Try it: Every line of the listing is to be printed again exactly.

Provided entries:

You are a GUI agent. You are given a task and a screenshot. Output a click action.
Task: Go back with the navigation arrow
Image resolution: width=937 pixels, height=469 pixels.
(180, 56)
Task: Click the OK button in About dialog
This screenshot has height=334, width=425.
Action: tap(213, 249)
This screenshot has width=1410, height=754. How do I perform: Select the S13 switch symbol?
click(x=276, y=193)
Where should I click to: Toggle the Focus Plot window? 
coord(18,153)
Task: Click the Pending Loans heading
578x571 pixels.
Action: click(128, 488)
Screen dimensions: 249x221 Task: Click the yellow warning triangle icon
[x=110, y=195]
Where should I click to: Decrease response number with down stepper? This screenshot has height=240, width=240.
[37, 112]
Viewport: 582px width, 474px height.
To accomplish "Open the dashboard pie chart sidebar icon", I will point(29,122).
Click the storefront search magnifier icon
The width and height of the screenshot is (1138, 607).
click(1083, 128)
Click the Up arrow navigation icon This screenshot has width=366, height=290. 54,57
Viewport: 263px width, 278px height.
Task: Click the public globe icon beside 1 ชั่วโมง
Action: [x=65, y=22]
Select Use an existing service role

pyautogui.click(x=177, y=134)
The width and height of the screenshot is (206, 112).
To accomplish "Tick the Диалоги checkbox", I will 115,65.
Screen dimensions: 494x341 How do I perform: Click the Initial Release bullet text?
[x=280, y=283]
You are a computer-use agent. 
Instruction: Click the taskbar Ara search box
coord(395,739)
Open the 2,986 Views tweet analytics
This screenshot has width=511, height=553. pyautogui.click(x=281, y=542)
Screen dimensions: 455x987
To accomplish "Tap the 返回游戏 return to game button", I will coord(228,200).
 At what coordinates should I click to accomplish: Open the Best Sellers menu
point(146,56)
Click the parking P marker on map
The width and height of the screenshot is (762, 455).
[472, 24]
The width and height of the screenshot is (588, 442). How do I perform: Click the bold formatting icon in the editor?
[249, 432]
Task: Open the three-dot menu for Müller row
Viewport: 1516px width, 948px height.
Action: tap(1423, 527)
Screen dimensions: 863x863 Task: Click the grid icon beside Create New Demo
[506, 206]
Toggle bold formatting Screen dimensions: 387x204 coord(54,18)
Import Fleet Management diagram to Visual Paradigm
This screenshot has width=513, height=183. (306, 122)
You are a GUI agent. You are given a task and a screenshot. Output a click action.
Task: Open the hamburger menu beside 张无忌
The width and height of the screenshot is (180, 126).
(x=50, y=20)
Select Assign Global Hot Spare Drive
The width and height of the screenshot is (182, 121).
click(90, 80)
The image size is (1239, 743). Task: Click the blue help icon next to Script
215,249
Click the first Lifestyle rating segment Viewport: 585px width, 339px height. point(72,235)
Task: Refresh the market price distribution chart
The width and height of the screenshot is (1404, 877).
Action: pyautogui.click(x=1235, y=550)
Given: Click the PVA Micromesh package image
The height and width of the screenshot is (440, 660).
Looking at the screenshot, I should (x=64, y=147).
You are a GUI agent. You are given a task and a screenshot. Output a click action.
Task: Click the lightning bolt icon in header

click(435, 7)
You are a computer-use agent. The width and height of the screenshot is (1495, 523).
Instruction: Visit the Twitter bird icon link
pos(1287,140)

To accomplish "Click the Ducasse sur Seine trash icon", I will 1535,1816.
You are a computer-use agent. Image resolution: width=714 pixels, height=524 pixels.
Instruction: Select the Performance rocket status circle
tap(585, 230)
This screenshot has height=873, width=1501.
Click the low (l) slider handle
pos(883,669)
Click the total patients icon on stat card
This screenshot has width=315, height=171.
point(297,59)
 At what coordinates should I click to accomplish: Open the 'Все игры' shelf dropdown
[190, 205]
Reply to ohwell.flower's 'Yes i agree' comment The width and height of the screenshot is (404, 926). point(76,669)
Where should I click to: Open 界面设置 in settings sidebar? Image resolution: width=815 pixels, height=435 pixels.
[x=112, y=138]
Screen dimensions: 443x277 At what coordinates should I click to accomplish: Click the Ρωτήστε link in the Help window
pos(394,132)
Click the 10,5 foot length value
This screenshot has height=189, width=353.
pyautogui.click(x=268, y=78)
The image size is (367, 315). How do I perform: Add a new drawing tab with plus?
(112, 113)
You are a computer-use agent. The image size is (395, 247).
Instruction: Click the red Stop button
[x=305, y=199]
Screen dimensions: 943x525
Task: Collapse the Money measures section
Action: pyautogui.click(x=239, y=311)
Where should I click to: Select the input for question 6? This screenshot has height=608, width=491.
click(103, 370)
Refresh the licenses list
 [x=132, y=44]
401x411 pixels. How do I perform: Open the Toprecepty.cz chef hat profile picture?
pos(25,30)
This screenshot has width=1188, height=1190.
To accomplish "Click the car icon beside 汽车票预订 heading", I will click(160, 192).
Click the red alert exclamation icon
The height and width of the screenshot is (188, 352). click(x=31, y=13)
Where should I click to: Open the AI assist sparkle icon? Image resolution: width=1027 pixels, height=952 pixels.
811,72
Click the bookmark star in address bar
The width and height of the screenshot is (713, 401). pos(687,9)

Task response:
You are a GUI agent. You are given a task and a screenshot. Output a click action.
Task: Go back with the navigation arrow
Image resolution: width=937 pixels, height=469 pixels.
(180, 56)
Task: Click the OK button in About dialog
This screenshot has height=334, width=425.
Action: tap(213, 249)
This screenshot has width=1410, height=754. How do I perform: Select the S13 switch symbol?
click(x=276, y=193)
Where should I click to: Toggle the Focus Plot window? 
coord(18,153)
Task: Click the Pending Loans heading
578x571 pixels.
Action: click(128, 488)
Screen dimensions: 249x221 Task: Click the yellow warning triangle icon
[x=110, y=195]
Where should I click to: Decrease response number with down stepper? This screenshot has height=240, width=240.
[37, 112]
Viewport: 582px width, 474px height.
To accomplish "Open the dashboard pie chart sidebar icon", I will point(29,122).
Click the storefront search magnifier icon
The width and height of the screenshot is (1138, 607).
click(1083, 128)
Click the Up arrow navigation icon This screenshot has width=366, height=290. 54,57
Viewport: 263px width, 278px height.
Task: Click the public globe icon beside 1 ชั่วโมง
Action: [x=65, y=22]
Select Use an existing service role

pyautogui.click(x=177, y=134)
The width and height of the screenshot is (206, 112).
To accomplish "Tick the Диалоги checkbox", I will 115,65.
Screen dimensions: 494x341 How do I perform: Click the Initial Release bullet text?
[x=280, y=283]
You are a computer-use agent. 
Instruction: Click the taskbar Ara search box
coord(395,739)
Open the 2,986 Views tweet analytics
This screenshot has width=511, height=553. pyautogui.click(x=281, y=542)
Screen dimensions: 455x987
To accomplish "Tap the 返回游戏 return to game button", I will coord(228,200).
 At what coordinates should I click to accomplish: Open the Best Sellers menu
point(146,56)
Click the parking P marker on map
The width and height of the screenshot is (762, 455).
[472, 24]
The width and height of the screenshot is (588, 442). How do I perform: Click the bold formatting icon in the editor?
[249, 432]
Task: Open the three-dot menu for Müller row
Viewport: 1516px width, 948px height.
Action: tap(1423, 527)
Screen dimensions: 863x863 Task: Click the grid icon beside Create New Demo
[506, 206]
Toggle bold formatting Screen dimensions: 387x204 coord(54,18)
Import Fleet Management diagram to Visual Paradigm
This screenshot has width=513, height=183. (306, 122)
You are a GUI agent. You are given a task and a screenshot. Output a click action.
Task: Open the hamburger menu beside 张无忌
The width and height of the screenshot is (180, 126).
(x=50, y=20)
Select Assign Global Hot Spare Drive
The width and height of the screenshot is (182, 121).
click(90, 80)
The image size is (1239, 743). Task: Click the blue help icon next to Script
215,249
Click the first Lifestyle rating segment Viewport: 585px width, 339px height. point(72,235)
Task: Refresh the market price distribution chart
The width and height of the screenshot is (1404, 877).
Action: pyautogui.click(x=1235, y=550)
Given: Click the PVA Micromesh package image
The height and width of the screenshot is (440, 660).
Looking at the screenshot, I should (x=64, y=147).
You are a GUI agent. You are given a task and a screenshot. Output a click action.
Task: Click the lightning bolt icon in header

click(435, 7)
You are a computer-use agent. The width and height of the screenshot is (1495, 523).
Instruction: Visit the Twitter bird icon link
pos(1287,140)

To accomplish "Click the Ducasse sur Seine trash icon", I will 1535,1816.
You are a computer-use agent. Image resolution: width=714 pixels, height=524 pixels.
Instruction: Select the Performance rocket status circle
tap(585, 230)
This screenshot has height=873, width=1501.
Click the low (l) slider handle
pos(883,669)
Click the total patients icon on stat card
This screenshot has width=315, height=171.
point(297,59)
 At what coordinates should I click to accomplish: Open the 'Все игры' shelf dropdown
[190, 205]
Reply to ohwell.flower's 'Yes i agree' comment The width and height of the screenshot is (404, 926). point(76,669)
Where should I click to: Open 界面设置 in settings sidebar? Image resolution: width=815 pixels, height=435 pixels.
[x=112, y=138]
Screen dimensions: 443x277 At what coordinates should I click to accomplish: Click the Ρωτήστε link in the Help window
pos(394,132)
Click the 10,5 foot length value
This screenshot has height=189, width=353.
pyautogui.click(x=268, y=78)
The image size is (367, 315). How do I perform: Add a new drawing tab with plus?
(112, 113)
You are a computer-use agent. The image size is (395, 247).
Instruction: Click the red Stop button
[x=305, y=199]
Screen dimensions: 943x525
Task: Collapse the Money measures section
Action: pyautogui.click(x=239, y=311)
Where should I click to: Select the input for question 6? This screenshot has height=608, width=491.
click(103, 370)
Refresh the licenses list
 [x=132, y=44]
401x411 pixels. How do I perform: Open the Toprecepty.cz chef hat profile picture?
pos(25,30)
This screenshot has width=1188, height=1190.
To accomplish "Click the car icon beside 汽车票预订 heading", I will click(160, 192).
Click the red alert exclamation icon
The height and width of the screenshot is (188, 352). click(x=31, y=13)
Where should I click to: Open the AI assist sparkle icon? Image resolution: width=1027 pixels, height=952 pixels.
811,72
Click the bookmark star in address bar
The width and height of the screenshot is (713, 401). pos(687,9)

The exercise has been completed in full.